*Problem to work on*:
All that belongs in the answer is the lines from the one containing "The height and" to the end of the listing below, copied exactly, pictures excluded.

*Data provided*:
----
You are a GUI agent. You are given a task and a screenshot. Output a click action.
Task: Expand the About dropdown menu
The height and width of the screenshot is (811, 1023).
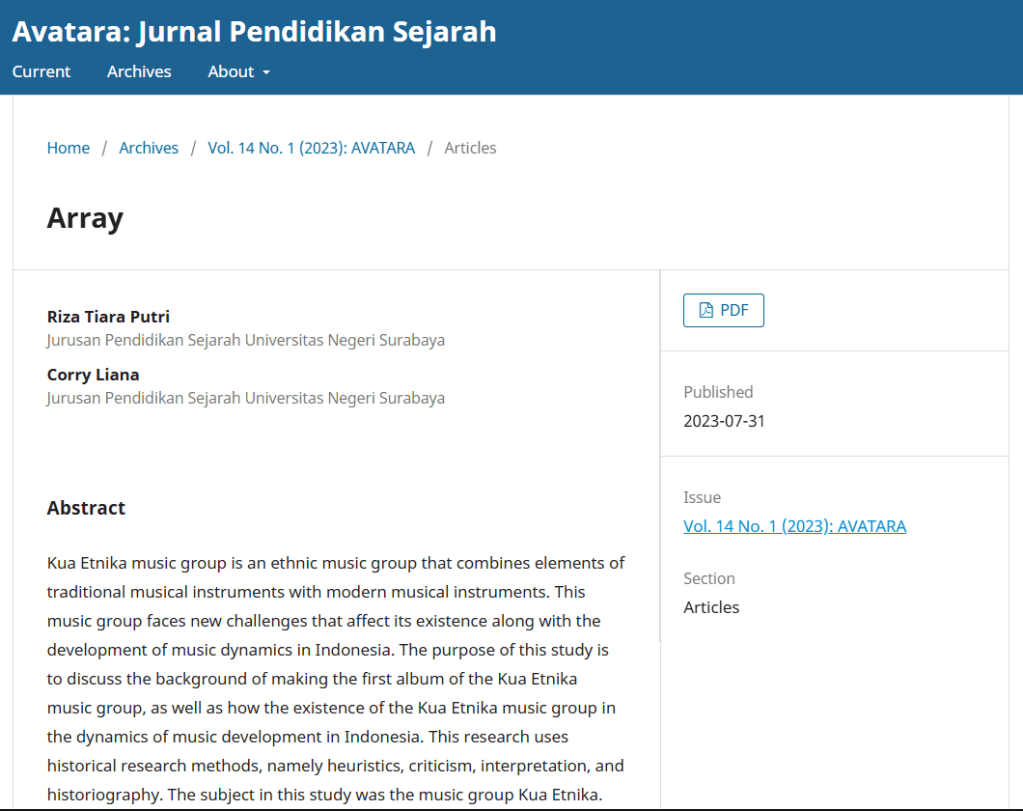tap(239, 72)
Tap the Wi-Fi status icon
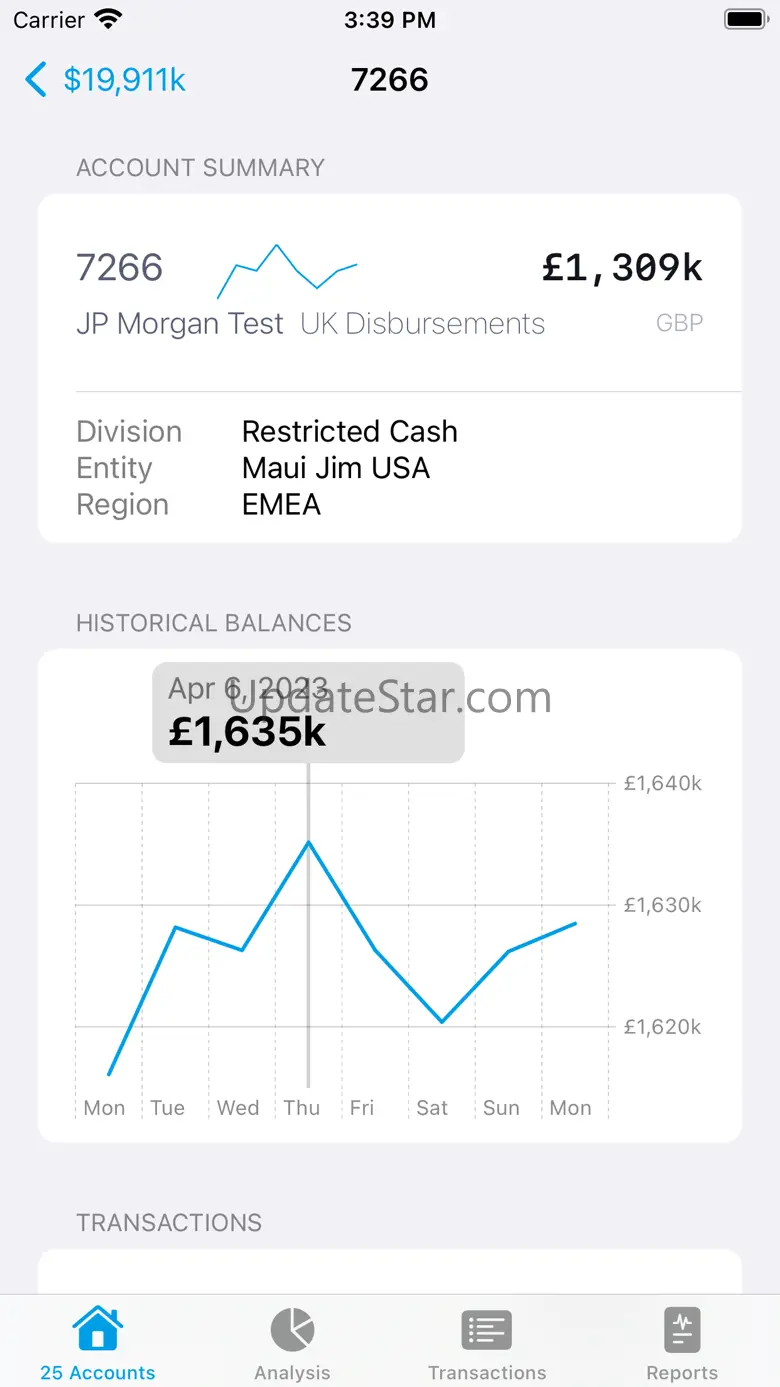Image resolution: width=780 pixels, height=1387 pixels. point(107,19)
----
*Exercise answer*:
The height and width of the screenshot is (811, 1023).
tap(239, 72)
Tap the Wi-Fi status icon
Image resolution: width=780 pixels, height=1387 pixels. point(107,19)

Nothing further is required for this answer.